The magic of this is that it only involves powers, which make sense not just for n an integer but also for n an irrational, or even a complex number. Hence one can use it to take the <pi>th derivative! or the ith derivative.

This too is explained in Riemann's original works on compelx analysis.

By the way, professional mathematicians and physicists are themselves like kindergartners in their enthusiasm for math and its beauty, and are not talking down to people when they display it.

One thing puzzles me: is Penrose some kind of cult hero like Harry Potter? Why are so many people here dead set on reading a book they obviously do not have the background to read?

I.e. the goal seems to be to read PENROSE, rather than to learn the material from a sutiable source.

[Telos]

Mathwonk, I suppose physicists and mathematicians differ greatly on the meaning of "magic," then, from others in the populous, who see it as something that defies a law of nature or as something more New Age.

It strikes me particularly irritating here because magic relies on both illusion and stupefication to achieve its effects.

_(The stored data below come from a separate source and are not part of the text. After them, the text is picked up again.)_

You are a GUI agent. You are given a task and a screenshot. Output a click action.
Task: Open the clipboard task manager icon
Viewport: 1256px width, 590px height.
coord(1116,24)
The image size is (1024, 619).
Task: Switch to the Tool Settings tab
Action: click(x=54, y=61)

I'm reading the book to be disillusioned... it's called Road to Reality, for chrissakes.

By the way, professional mathematicians and physicists are themselves like kindergartners in their enthusiasm for math and its beauty, and are not talking down to people when they display it.

Then they appear to use "magic" as synonomous with beauty. I can't disagree more. Magic, insofar as it is the intentional mystification of something, is the antithesis of beauty, and I am simply bothered by its use here.

But now that you mention it, I apologize for my kindergartener remark. It has been my intention to remove prejudice of age from my language. "Talking to a kindergartener" should not be connected with the meaning "talking down." Although there are no kindergarteners here to offend (I think), we secondarily harm them nonetheless.

[Edit: Oh, and that's not how I meant it originally... when we speak to children we often find it amusing to toy with them and confuse them, especially when they ask questions like, "how did you do that?" and you say, "magic!" But that's now how I meant it either... Instead of communicating his entusiasm it seems like Penrose is trying to market the ideas the make them more palatable. He could do it much better, I think, by proclaiming that they are not magic! And reveal their pervasive beauty for the reader.]

[mathwonk]

in this case, he means the conclusion one gets is far stronger than anyone has any right to expect, based on the tiny hypothesis, so it feels almost like magic. or perhaps one should say merely amazing, rather than beautiful.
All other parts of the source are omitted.